Stored items from a collection:
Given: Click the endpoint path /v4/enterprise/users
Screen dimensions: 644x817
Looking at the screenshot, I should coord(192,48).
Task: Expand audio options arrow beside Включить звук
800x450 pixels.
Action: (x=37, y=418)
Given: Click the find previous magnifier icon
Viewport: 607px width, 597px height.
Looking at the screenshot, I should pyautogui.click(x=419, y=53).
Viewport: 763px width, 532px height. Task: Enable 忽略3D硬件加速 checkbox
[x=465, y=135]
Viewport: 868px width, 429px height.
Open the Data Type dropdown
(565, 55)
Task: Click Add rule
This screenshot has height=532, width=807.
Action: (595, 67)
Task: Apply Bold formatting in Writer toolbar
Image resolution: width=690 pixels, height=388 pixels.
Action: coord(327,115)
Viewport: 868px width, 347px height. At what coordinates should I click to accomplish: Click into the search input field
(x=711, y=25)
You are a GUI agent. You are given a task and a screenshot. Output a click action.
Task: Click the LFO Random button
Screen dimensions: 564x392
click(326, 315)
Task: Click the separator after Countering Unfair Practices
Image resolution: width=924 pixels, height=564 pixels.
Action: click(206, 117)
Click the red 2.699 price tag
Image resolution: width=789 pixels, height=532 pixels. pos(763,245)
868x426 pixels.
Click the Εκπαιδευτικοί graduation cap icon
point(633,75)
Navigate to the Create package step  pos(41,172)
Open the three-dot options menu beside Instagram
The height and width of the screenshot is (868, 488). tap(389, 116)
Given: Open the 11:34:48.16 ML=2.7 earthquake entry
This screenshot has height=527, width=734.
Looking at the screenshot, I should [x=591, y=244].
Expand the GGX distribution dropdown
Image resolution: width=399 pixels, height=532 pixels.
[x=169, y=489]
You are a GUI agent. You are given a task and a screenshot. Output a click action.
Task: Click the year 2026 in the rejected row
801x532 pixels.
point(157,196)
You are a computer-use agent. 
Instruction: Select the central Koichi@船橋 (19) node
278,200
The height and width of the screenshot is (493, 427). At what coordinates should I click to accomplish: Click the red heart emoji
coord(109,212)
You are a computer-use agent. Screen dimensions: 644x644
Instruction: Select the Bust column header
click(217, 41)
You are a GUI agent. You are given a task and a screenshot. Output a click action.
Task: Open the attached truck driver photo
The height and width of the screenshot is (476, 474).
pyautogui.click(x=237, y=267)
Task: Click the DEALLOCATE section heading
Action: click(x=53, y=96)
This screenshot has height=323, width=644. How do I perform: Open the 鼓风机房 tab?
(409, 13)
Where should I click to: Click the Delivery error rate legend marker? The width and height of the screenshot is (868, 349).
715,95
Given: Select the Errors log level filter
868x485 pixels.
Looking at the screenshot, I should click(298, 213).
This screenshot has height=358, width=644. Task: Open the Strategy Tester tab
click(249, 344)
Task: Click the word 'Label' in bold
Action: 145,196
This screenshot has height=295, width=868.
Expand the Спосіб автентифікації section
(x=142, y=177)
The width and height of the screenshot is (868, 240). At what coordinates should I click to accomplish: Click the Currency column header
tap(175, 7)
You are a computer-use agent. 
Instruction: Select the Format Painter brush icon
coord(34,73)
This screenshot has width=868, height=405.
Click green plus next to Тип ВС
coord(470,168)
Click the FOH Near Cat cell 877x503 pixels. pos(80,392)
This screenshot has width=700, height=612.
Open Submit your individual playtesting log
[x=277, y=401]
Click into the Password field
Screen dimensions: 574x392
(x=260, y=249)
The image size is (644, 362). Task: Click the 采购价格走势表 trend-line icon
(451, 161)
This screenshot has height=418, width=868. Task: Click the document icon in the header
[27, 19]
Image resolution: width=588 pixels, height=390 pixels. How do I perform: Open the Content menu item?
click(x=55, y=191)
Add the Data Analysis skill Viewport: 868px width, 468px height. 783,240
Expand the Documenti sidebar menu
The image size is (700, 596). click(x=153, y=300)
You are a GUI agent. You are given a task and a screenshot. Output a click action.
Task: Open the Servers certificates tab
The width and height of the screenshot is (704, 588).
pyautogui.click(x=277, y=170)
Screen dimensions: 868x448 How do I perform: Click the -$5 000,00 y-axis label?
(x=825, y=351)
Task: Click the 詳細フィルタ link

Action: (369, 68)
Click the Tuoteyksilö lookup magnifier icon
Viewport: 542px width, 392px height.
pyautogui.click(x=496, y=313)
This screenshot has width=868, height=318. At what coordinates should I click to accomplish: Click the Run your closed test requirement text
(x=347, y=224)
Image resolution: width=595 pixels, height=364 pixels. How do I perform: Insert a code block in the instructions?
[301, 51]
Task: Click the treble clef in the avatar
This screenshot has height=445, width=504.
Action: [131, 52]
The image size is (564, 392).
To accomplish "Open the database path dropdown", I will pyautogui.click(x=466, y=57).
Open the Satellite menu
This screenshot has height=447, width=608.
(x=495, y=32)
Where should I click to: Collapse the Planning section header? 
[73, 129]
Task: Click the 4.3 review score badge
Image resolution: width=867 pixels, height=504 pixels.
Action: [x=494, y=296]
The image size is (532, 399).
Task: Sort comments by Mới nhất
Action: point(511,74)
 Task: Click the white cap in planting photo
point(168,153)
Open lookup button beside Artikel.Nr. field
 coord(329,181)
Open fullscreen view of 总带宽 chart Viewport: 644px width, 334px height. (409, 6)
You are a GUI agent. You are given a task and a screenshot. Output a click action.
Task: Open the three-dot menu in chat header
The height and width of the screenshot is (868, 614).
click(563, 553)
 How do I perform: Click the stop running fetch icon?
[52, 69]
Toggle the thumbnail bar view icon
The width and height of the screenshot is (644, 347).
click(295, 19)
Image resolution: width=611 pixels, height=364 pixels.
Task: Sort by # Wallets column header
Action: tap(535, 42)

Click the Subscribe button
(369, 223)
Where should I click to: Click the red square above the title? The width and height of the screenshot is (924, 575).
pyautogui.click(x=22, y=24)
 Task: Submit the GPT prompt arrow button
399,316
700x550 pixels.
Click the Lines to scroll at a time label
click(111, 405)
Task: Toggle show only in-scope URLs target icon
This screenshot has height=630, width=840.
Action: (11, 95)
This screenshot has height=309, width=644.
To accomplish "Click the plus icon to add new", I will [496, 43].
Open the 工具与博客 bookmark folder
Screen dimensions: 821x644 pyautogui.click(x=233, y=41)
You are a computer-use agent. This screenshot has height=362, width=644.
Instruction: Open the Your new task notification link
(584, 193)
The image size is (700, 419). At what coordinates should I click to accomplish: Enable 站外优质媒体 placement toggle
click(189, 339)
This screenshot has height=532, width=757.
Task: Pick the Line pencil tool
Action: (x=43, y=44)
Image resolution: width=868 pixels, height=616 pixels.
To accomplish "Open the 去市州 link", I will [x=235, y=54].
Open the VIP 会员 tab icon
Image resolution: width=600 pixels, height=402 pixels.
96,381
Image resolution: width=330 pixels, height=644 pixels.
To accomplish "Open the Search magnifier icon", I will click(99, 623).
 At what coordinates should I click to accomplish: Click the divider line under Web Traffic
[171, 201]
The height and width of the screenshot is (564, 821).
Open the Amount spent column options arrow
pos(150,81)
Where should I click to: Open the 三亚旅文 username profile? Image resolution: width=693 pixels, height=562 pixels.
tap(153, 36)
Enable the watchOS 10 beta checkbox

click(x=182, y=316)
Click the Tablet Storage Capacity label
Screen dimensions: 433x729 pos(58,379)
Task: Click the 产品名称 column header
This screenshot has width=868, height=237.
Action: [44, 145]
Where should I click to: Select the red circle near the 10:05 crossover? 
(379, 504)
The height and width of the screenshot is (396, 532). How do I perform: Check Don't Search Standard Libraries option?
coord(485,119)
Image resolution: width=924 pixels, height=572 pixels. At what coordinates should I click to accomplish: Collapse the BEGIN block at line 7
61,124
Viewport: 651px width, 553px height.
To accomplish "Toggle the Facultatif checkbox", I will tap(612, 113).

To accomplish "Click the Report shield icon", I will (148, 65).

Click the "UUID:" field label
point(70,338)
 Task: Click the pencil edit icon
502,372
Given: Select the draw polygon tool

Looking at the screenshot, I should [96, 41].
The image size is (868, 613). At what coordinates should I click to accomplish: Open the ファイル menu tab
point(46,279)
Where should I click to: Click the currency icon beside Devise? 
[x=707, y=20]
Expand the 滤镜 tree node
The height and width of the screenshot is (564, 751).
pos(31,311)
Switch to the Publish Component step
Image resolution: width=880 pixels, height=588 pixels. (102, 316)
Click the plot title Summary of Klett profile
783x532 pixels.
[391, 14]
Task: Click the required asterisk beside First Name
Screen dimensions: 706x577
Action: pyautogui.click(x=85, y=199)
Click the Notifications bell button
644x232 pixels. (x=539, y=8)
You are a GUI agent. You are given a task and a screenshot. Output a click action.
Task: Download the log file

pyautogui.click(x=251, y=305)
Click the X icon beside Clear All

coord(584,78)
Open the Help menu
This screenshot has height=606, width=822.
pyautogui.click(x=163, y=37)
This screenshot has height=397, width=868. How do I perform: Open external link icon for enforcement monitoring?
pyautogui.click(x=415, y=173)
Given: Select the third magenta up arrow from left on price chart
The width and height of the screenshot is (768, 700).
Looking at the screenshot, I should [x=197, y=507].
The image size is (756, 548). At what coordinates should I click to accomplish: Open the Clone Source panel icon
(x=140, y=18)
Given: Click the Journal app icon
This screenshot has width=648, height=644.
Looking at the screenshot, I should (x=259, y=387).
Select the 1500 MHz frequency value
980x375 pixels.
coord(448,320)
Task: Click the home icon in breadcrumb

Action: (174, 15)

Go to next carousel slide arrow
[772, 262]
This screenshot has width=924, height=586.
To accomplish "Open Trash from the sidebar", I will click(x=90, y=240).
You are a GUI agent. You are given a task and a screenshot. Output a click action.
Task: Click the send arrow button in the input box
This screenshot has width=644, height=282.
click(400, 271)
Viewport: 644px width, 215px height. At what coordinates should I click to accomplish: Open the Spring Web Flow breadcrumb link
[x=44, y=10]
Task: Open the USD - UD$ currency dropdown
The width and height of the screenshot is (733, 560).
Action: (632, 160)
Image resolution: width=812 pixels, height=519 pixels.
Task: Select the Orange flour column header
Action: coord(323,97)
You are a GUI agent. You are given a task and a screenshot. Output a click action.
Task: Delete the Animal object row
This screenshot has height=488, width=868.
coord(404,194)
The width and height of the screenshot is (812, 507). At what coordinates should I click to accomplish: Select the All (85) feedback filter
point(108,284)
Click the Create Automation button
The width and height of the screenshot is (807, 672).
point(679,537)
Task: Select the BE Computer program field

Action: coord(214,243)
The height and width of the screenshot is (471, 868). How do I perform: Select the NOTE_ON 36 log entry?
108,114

**Exercise details:** Copy all the lines from the data above that hold the word "path".

**Result:**
Given: Click the endpoint path /v4/enterprise/users
To accomplish "Open the database path dropdown", I will pyautogui.click(x=466, y=57).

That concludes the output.